Starting a C Corp: Everything You Need to Know
Starting a C corp involves reserving a name, filing the articles of incorporation with the state, appointing a board of directors, and issuing stock.3 min read
2. Cons of C Corporations
3. Steps Taken to Form a C Corp
Starting a C corp involves reserving a name, filing the articles of incorporation with the state, appointing a board of directors, and issuing stock. The new C corp also needs to get the relevant business permits and licenses, as well as obtain an EIN.
Should You File as a C Corporation?
A C corporation is an entity type that is suitable for businesses that want to get funding by offering stock to the public. Before you start a C corp, you might need to know some basic pros and cons of C corps when compared with other entity types. The pros of C corps include:
- No Limitations on Shareholders. C corps have no limitations on the number and type of shareholders. They can issue a variety of stock types, including common and preferred stock.

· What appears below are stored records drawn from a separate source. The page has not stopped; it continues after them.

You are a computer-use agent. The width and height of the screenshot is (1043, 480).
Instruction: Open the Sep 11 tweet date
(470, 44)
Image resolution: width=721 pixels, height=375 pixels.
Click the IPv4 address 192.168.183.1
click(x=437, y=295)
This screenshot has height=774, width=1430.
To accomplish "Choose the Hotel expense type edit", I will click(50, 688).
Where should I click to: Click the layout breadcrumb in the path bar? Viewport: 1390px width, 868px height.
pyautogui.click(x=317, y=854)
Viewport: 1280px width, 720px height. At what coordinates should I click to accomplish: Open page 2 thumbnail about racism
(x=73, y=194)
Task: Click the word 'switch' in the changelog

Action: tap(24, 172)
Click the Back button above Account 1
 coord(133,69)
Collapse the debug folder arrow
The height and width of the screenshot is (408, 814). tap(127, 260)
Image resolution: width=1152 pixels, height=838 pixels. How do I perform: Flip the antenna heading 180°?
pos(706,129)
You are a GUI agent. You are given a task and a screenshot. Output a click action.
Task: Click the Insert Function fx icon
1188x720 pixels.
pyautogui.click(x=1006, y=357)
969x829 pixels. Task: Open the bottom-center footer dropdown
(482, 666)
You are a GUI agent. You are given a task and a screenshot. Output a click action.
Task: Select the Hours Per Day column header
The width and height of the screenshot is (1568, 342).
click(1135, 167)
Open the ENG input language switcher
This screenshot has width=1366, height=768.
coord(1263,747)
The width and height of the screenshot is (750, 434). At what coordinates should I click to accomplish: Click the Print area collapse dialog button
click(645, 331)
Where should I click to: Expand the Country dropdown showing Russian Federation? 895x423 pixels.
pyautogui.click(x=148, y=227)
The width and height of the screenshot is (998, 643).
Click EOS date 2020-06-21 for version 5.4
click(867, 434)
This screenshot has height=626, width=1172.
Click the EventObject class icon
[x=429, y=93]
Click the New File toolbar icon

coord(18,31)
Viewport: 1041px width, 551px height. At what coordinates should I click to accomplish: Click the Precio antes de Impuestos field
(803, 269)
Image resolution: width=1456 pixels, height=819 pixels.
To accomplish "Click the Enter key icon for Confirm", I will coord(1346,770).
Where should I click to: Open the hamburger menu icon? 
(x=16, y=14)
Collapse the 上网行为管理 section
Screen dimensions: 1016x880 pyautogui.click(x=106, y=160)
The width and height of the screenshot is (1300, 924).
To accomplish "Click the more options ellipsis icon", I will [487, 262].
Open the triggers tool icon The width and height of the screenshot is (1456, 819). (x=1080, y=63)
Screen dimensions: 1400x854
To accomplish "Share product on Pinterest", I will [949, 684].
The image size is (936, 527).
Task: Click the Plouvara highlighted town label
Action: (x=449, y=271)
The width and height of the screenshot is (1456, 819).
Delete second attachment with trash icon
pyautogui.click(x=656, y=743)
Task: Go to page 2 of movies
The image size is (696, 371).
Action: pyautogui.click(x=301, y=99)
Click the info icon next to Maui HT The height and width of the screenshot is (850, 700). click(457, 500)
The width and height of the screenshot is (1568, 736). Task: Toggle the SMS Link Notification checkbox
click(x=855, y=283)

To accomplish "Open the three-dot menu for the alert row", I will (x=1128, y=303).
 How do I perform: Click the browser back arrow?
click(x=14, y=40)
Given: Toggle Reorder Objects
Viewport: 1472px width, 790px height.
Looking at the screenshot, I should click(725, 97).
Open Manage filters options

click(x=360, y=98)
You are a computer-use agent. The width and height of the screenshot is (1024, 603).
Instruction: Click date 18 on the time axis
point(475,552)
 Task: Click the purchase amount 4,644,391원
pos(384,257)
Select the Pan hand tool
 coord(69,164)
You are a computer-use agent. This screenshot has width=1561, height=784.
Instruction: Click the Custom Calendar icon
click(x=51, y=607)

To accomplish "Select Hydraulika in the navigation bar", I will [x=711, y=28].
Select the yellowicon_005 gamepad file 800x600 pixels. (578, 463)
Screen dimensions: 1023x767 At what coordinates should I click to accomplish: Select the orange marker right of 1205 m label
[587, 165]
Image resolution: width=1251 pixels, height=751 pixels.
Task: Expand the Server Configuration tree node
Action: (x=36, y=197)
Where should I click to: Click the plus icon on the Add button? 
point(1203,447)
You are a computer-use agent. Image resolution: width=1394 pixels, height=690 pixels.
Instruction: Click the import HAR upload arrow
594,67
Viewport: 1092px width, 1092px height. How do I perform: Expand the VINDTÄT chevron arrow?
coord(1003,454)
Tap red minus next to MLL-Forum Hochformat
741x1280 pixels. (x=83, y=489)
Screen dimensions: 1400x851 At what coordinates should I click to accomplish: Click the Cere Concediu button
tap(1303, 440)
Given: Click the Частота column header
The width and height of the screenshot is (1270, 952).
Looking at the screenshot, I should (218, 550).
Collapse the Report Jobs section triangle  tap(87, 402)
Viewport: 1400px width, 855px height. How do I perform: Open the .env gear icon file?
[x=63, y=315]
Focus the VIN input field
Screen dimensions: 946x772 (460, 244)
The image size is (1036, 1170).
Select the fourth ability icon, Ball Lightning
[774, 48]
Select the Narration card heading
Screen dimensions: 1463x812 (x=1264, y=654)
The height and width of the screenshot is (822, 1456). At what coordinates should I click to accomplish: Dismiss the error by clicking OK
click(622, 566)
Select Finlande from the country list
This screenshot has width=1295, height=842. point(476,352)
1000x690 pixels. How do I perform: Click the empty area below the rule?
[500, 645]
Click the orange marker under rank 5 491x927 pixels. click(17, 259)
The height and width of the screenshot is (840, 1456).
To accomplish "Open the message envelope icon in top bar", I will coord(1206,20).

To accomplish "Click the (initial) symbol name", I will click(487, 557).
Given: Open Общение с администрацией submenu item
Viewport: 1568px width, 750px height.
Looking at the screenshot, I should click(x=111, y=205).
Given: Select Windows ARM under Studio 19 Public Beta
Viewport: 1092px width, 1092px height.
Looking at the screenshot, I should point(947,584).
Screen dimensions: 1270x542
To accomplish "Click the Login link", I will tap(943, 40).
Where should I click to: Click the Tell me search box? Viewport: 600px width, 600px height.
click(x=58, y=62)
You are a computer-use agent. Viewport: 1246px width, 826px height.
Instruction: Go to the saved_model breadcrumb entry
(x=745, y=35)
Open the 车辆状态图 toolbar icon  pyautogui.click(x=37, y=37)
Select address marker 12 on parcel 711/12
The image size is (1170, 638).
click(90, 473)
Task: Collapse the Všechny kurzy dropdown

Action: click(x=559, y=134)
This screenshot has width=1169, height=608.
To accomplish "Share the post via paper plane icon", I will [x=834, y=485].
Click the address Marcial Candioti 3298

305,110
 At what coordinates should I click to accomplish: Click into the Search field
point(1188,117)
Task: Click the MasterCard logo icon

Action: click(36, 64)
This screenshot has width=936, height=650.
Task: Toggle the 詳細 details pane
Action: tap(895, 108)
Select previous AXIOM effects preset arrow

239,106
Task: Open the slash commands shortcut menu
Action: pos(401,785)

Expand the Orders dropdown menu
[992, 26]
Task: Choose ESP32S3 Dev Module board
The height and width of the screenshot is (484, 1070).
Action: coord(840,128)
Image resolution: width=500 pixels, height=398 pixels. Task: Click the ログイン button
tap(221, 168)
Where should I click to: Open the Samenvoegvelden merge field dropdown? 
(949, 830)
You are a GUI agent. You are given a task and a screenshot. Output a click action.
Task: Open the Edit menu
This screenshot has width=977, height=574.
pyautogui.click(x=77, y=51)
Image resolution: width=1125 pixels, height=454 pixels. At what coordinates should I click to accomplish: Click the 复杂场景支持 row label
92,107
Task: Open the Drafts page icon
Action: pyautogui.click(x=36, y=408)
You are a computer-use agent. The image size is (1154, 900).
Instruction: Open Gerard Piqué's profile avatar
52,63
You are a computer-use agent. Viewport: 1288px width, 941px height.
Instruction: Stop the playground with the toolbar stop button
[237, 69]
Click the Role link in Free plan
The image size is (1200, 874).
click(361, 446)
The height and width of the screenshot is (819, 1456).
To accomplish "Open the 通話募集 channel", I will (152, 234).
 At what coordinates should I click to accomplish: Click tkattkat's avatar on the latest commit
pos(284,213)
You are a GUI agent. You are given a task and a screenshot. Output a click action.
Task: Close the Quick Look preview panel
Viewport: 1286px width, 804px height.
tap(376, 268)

- Ease of Transfer of Stock. Stock in a C corporation can easily be bought and sold without the shareholder seeking the permission of the other shareholders. This makes it an ideal business type for expanding because the ease of exchange of stock attracts investors.
- Limited Liability Protection. C corporation shareholders and directors are protected from liability arising from the corporation.
Cons of C Corporations
- Double Taxation. The C corporation is the only major entity type that qualifies to pay federal corporate tax. This tax can slice away up to 21 percent of the corporation's profits every year and reduces the dividends of the shareholders.
- Management Structure and Operations. The C corporation must have a formal structure, which includes directors and officers. C corporations are also required to hold a number of formal management meetings. These requirements can consume time and the resources of the corporation.
Steps Taken to Form a C Corp
- Reserve a Name. Registering a name is the first step in starting a C corp in many states. The name can usually be reserved for a couple of weeks by paying a small fee to the secretary of state. Names of new C corps should generally be distinguishable from the names of other entities already registered in the state. Foreign C corps that were incorporated in other states and wish to register can reserve the corporation's name if it is available or register a “Doing Business As” or DBA name.
- Appointing a Registered Agent. State laws normally require each C corporation to have a registered agent for service process in the state. The registered agent is responsible for receiving legal papers and notices and forwarding them to the corporation.
- Appointing Directors. C corporations are required to have directors, and the corporation must appoint the directors either before or immediately after incorporating. The directors are tasked with overseeing the management of the C corporation. They bridge the gap between the corporation's officers and the shareholders.
- Filing the Certificate of Incorporation. The C corporation formally registers with the state by filing a document called the certificate of incorporation or articles of incorporation. This document is usually submitted to the secretary of state. The certificate of incorporation documents basic details about the corporation, and its filing marks the official formation of the corporation.
- Holding the First Board of Directors Meeting. The newly formed C corporation must hold its first board of directors meeting. This meeting marks the start of a number of formal meetings the corporation must hold every year. The directors use their first meeting to adopt corporate bylaws, appoint managers, and pave the way for the corporation to issue stock. Corporate bylaws are not a requirement in most states but are important to the smooth running of the corporation.
- Issuing Stock. The new C corporation is now ready for the important step of issuing stock. The process of stock issuance should be governed by the corporate bylaws of the corporation.
- Getting Permits and Licenses. Most C corporations need state and federal licenses to operate. The exact licenses or permits they need depend on the state and industry the corporation is involved in. You can find out details about the permits and licenses for your C corporation in the SBA guide and from the local Chamber of Commerce.
- Getting an Employer Identification Number (EIN). The C corp now needs to register with the federal authorities. This can be achieved by obtaining an EIN. C Corps can apply for the EIN online.
The new C corporation can now get a corporate bank account and start working in earnest.